The DVD predates the gradual decline in importance of the World Title, which last main evented a PPV in October 2010. Over the next three years, it would be positioned consistently as the secondary prize, and later wouldn't even be considered the second biggest match on most supercards. The title was (again) unified with the WWE crown at TLC 2013 to form the WWE World Heavyweight Title, currently held by Seth Rollins. Maybe someday it will be unified with the original NWA Title; who knows?

This DVD emphasises the importance of being the World Heavyweight Champion regardless of the era or promotion. And whilst the title was of far greater importance in decades gone by, where the champion had to be the absolute best in the world and would have to be able to literally do it all, the World Title remains the top prize for any pro wrestler to attain, and the current WWE World Heavyweight Championship will be the target for WWE wrestlers for many years to come.

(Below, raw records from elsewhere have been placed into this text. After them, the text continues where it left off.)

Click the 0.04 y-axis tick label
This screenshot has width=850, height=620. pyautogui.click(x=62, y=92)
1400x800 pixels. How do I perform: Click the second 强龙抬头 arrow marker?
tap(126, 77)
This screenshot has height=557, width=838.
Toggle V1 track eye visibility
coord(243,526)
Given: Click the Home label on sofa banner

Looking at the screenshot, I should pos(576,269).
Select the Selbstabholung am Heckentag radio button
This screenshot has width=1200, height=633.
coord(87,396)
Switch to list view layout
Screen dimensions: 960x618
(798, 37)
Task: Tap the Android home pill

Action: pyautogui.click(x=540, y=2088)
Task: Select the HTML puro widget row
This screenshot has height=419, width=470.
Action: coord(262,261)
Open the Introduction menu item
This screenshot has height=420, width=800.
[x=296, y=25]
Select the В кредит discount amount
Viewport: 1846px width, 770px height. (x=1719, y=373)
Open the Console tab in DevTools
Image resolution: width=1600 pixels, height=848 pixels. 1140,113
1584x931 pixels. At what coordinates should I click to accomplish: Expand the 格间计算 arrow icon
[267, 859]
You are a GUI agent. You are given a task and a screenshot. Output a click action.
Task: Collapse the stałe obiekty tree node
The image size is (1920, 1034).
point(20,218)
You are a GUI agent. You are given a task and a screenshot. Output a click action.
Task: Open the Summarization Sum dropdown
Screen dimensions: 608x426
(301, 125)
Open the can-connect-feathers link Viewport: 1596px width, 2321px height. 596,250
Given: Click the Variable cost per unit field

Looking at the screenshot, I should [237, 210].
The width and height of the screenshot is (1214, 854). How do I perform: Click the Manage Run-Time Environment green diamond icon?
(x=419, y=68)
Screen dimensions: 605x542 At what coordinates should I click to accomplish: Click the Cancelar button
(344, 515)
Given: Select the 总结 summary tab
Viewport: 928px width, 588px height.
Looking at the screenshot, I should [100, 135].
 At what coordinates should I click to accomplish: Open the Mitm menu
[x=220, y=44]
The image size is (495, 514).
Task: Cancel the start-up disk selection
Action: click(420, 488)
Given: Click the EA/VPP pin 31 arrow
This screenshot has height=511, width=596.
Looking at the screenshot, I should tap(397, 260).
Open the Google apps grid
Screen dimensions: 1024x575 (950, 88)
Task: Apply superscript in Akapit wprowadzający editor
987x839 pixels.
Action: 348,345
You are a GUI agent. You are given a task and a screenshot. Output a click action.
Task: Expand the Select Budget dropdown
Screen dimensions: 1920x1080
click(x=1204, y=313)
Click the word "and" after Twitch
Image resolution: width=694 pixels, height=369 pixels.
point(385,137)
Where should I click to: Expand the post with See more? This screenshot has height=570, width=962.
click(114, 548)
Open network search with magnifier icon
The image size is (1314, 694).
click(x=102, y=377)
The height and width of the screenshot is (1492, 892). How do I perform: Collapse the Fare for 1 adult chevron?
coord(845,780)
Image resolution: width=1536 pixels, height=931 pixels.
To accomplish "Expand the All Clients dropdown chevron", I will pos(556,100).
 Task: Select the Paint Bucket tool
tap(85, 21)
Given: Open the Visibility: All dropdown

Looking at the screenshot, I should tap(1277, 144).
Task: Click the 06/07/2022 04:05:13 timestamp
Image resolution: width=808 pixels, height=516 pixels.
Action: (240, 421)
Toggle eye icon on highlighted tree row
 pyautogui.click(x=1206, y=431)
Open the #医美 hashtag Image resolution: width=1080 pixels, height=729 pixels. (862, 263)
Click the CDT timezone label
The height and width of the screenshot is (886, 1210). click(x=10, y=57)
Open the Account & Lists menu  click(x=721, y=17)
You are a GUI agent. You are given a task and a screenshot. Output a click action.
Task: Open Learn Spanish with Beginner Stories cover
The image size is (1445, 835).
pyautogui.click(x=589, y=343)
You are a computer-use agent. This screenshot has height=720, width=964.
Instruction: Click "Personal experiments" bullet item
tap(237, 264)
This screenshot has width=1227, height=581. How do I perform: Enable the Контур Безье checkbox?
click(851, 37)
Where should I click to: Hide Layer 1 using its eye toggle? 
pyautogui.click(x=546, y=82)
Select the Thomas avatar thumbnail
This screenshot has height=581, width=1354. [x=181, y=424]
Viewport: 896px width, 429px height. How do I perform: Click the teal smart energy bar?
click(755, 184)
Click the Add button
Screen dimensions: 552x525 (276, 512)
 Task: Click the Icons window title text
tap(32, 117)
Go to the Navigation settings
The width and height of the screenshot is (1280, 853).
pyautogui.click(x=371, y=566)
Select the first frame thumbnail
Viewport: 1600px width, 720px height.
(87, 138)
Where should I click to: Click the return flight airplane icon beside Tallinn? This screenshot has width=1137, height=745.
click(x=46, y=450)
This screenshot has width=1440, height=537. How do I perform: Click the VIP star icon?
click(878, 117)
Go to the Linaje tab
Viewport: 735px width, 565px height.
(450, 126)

As for this DVD? The key differences between this and the previous two title DVDs are the inclusion of a documentary and the match selection, but both are flawed. The documentary has a few holes in it in terms if accuracy and in terms of properly recognising the latter decades. And whilst most of the matches are entertaining, they don't showcase the highs and lows and key moments of the World Title. Where is Flair-Harley Race from Starrcade 1983, a Flair-Dusty Rhodes match, a Flair-Steamboat classic, the first-time WCW Title bouts between Hogan and Flair and Sting, the events of Vengeance 2001, the reinstatement of the World Title in 2002, Batista's WrestleMania matches with Triple H and The Undertaker, and Taker-Edge which main evented WrestleMania XXIV? What's here is good (especially Angle-Taker), but it's a collection of matches rather than a true history of the gold-plated strap. So, you should enjoy this DVD, but it isn't quite a true recap of the history of the World Heavyweight Championship.